### Work instruction
Would you please set down, word for word, the lines from the one with "Given: Activate the 选择移动 move tool" through the final line of the data below, omitting any pictures?

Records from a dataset
%%
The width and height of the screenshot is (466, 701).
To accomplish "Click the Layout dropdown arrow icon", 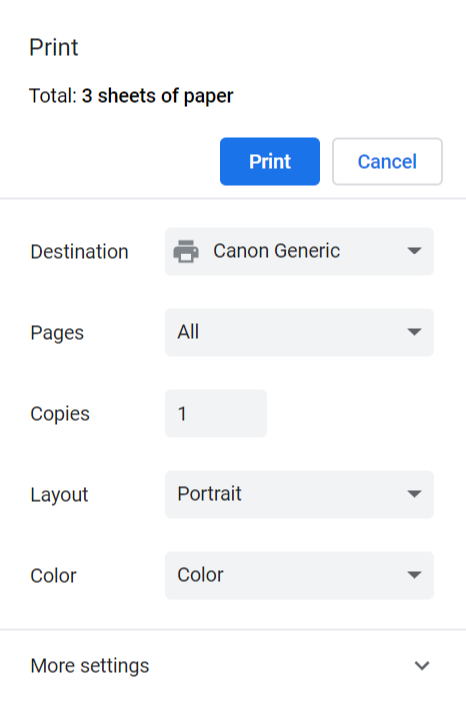I will pyautogui.click(x=415, y=494).
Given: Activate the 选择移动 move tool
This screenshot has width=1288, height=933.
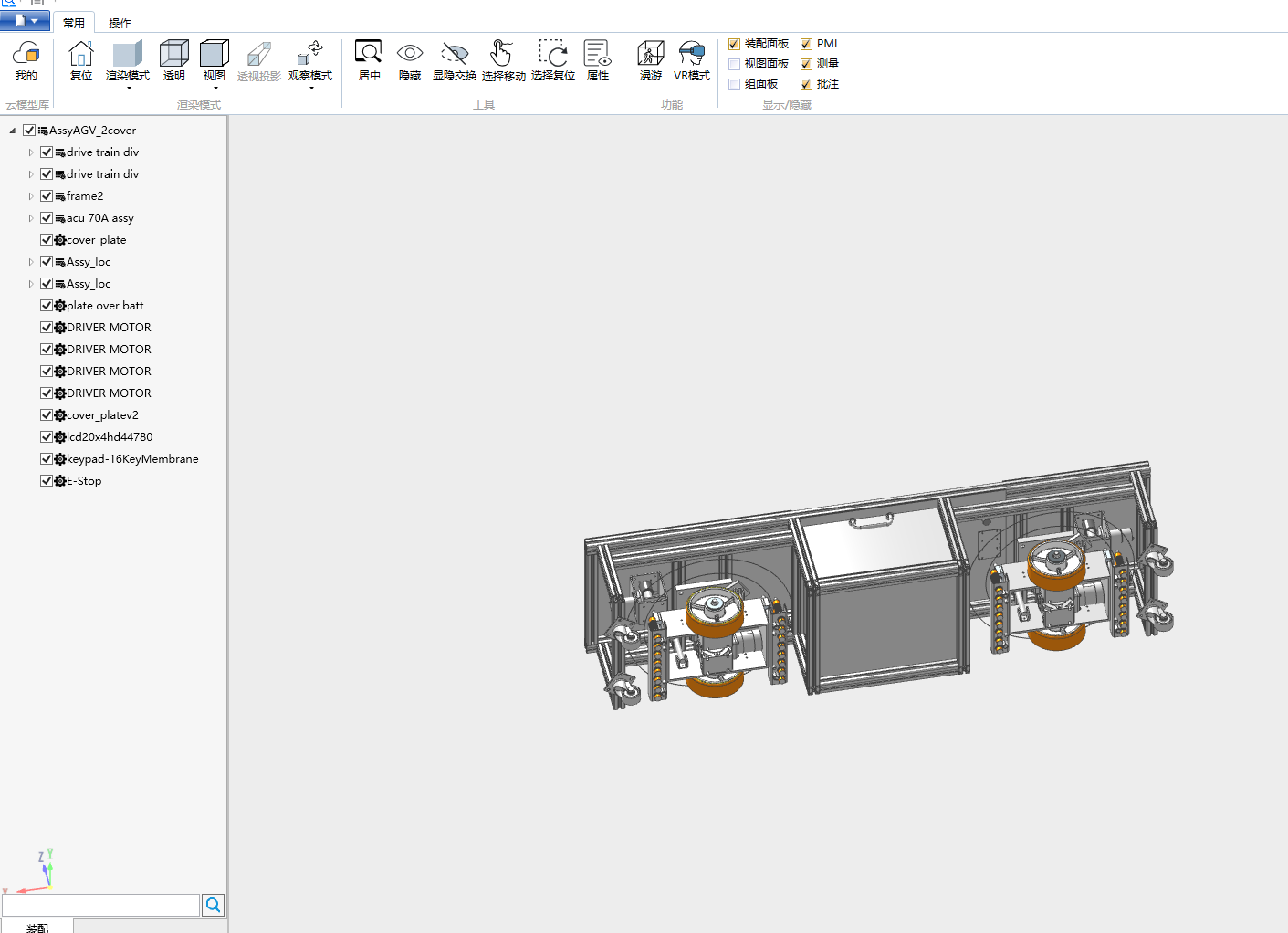Looking at the screenshot, I should click(503, 60).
%%
### Exercise solution
Given: Activate the 选择移动 move tool
This screenshot has width=1288, height=933.
Looking at the screenshot, I should click(503, 60).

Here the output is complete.